Document text —
===============

Researchers in Australia have shown a bacteria can sterilize and eradicate a disease-carrying mosquito that is responsible for spreading dengue, yellow fever and Zika.
Three million male Aedes aegypti, or yellow fever mosquitoes, were released in the trial at three sites in Northern Queensland state. They were reared at James Cook University in Cairns and sterilized with a naturally-occurring bacteria called Wolbachia.
Researchers say the bacteria appears to have changed part of the male insects’ reproductive biology, so that female mosquitoes that mate with them lay eggs that do not hatch.
The flying insects were released over a 20-week period in 2018. Mosquito numbers subsequently fell by more than 80%. When scientists returned the following year, they found one of the trial areas had almost no mosquitoes.
Nigel Beebe is an associate professor at the University of Queensland and research scientist at the Commonwealth Scientific and Industrial Research Organization, or CSIRO. He hopes the sterilization method will eventually be used in developing countries.

===============

Records in a dataset
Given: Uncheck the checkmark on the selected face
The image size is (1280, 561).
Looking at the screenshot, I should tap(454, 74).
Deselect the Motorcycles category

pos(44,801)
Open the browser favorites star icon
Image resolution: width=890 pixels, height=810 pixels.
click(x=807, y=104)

===============

What to do —
Does each statement agree with the mosquito report? Answer yes or no for each, and quote the report's deciding words.
1. The male mosquitoes were reared at James Cook University in Cairns.
2. The mosquitoes were released over a 12-week period.
3. Females that mate with the sterilized males lay eggs that do not hatch.
These lines are separate material, unconnected to the mosquito report.

Expected answer —
1. Yes: "They were reared at James Cook University in Cairns"
2. No: "The flying insects were released over a 20-week period in 2018."
3. Yes: "female mosquitoes that mate with them lay eggs that do not hatch"